**Excerpted passage**
In the twentieth century, Karl Barth’s dialectical theology championed the doctrine of the resurrection but would have nothing to do with the resurrection as an event of history. The miraculous elements of the Gospel must be demythologized to reveal the true Christian message.[11] The resurrection is a mere symbolic restatement of the message of Jesus. Within the Protestant tradition, this view was challenged by Wolfhart Pannenberg whose entire theology is based on the historical evidence for Jesus’ ministry and resurrection. For Pannenberg, the resurrection of Christ confers a totality that embraces all of history.[12] Resurrection is both within history and yet beyond it. Similarly, N.T. Wright’s ‘The Resurrection of the Son of God’ concludes with a firm affirmation of the bodily and trans-historical nature of the resurrection. This is supported by the coherence between Jesus’ physical resurrection appearances, Paul’s teaching on the resurrection of the body and the empty tomb.[13] In the Catholic tradition, there also appeared reductionist interpretations of the resurrection before and after Vatican II. Edward Schillebeeckx’s work ‘Jesus: An Experiment in Christology’ was influential as was Roger Haight’s work ‘Jesus: Symbol of God’.[14] What the works by Schillebeeckx and Haight have in common is a diminishment of the resurrection as an objective and historical event in favour of the experience of the first believers. In response to this reductionist view, Hans Urs von Balthasar followed the thought of Pannenberg and described the resurrection as a “meta-historical event” that took place within history but one that opens up towards all of history.[15] In 1992, the ‘Catechism of the Catholic Church’ re-stated the objective truth of the resurrection in these terms:

“By means of touch and the sharing of a meal, the risen Jesus establishes direct contact with his disciples. He invites them in this way to recognize that he is not a ghost and above all to verify that the risen body in which he appears to them is the same body that had been tortured and crucified, for it still bears the traces of his Passion. Yet at the same time this authentic, real body possesses the new properties of a glorious body: not limited by space and time but able to be present how and when he wills; for Christ's humanity can no longer be confined to earth, and belongs henceforth only to the Father's divine realm. For this reason too the risen Jesus enjoys the sovereign freedom of appearing as he wishes: in the guise of a gardener or in other forms familiar to his disciples, precisely to awaken their faith”.[16]


In the second volume of his trilogy ‘Jesus of Nazareth’, the late Pope Benedict XVI followed the traditional hermeneutic and insisted on the objectivity of the resurrection event that grounds Christian faith:


“The Apostolic preaching with all its boldness and passion would be unthinkable unless the witnesses had experienced a real encounter, coming to them from outside with something entirely new and unforeseen, namely, the self-revelation and verbal communication of the risen Christ. Only a real event of a radically new quality could possibly have given rise to the Apostolic preaching which cannot be explained on the basis of speculations or inner, mystical experiences. In all its boldness and originality, it draws life from the impact of an event that no one had invented, an event that surpassed all that could be imagined”.[17]


The Modern Cultural Landscape


In the light of this brief history of interpretation of the resurrection, the teaching of Pope Francis appears in continuity with the kerygmatic and evangelical spirit of the early Church. The resurrection is not a mere symbol or analogy but a power of divine love that breaks into history and that re-orders and renews all things in Christ. This retrieval of the objective grounding of the resurrection is timely for there are genuine concerns that reductionisms of the full impact of the Easter message are still with us today. For example, in his 2016 Easter message, former British Prime Minister David Cameron described Christianity in general and Easter in particular as something that involves: “Values of responsibility, hard work, charity, compassion, and pride in working for the common good, and honouring the social obligations we have to one another, to our families, and our communities.”[18] Now Christianity certainly does embody these values and ought to witness to these things. However, it is not difficult to see how the true Easter message was being pared down to suit the plural Britain David Cameron was speaking to. To put it another way, can you imagine St Peter after Pentecost saying something like this: “The message we proclaim is about values, hard work, charity and the common good”. If that was what the Apostles did preach, then few would have taken them seriously and Christianity would never have got off the ground.

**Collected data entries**
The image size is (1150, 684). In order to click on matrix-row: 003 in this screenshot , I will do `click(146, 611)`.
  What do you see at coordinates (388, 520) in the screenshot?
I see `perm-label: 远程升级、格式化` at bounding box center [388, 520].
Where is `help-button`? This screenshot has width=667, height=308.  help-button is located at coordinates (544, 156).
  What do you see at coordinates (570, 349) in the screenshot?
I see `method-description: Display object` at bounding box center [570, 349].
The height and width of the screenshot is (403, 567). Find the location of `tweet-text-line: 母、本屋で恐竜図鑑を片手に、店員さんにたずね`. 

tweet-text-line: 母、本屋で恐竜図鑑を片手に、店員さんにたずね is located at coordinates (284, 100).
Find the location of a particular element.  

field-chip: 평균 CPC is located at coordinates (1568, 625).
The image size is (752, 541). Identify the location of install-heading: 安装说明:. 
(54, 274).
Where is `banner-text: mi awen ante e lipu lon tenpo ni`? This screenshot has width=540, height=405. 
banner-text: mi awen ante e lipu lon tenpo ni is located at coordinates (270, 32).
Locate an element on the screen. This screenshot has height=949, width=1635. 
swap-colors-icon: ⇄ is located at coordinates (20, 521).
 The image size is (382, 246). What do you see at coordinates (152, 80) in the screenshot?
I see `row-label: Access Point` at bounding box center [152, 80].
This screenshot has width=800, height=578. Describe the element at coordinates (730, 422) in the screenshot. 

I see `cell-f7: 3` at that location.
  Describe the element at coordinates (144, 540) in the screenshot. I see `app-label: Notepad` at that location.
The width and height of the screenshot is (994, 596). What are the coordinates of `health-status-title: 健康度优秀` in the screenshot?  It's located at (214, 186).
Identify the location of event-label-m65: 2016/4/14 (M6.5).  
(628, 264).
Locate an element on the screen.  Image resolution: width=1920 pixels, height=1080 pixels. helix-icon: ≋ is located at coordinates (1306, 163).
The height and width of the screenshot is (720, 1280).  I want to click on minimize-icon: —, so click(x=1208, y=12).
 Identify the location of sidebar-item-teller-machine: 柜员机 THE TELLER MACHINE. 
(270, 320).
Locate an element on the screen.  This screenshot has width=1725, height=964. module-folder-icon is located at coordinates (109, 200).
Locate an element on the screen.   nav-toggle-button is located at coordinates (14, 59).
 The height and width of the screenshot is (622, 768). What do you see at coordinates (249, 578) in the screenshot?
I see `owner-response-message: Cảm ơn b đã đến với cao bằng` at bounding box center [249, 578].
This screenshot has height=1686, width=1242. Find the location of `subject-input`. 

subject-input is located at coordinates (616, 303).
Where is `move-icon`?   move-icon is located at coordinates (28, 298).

**Parts of the exercise**
1. In the essay on the resurrection, what phrase did Hans Urs von Balthasar use to describe the resurrection?
2. Pick up the essay on the resurrection after its final sentence and keep writing it.

**Results for each task**
1. He called it a "meta-historical event" that took place within history but opens up toward all of history.

2.
Other examples of reductionist interpretations of the resurrection in popular culture and even within the Church itself include it being championed as a symbol of positivity, the triumph of the human spirit, resilience, courage and so forth. While the Easter message certainly includes all these things, the more subjective interpretations of the resurrection hold sway, the more Christianity is vulnerable to Feuerbach’s critique of faith being a projection of our own desires and wish fulfillment.


PART 2 next week


[1] Para. 3.

[2] Para. 164.

[3] Rejoice and Be Glad, 133.

[4] March 6th 2015.

[5] The Joy of the Gospel, 3.

[6] The Joy of the Gospel, 1.

[7] Interview with Pope Francis, 21st September 2013.

[8] Para. 165.

[9] The fourth chapter of ‘The Joy of the Gospel’ is concerned with ‘The Social Dimension of Evangelisation’ and the first section of this chapter spells out the ‘Communal and Societal Repercussions of the Kerygma’ (para. 177-185).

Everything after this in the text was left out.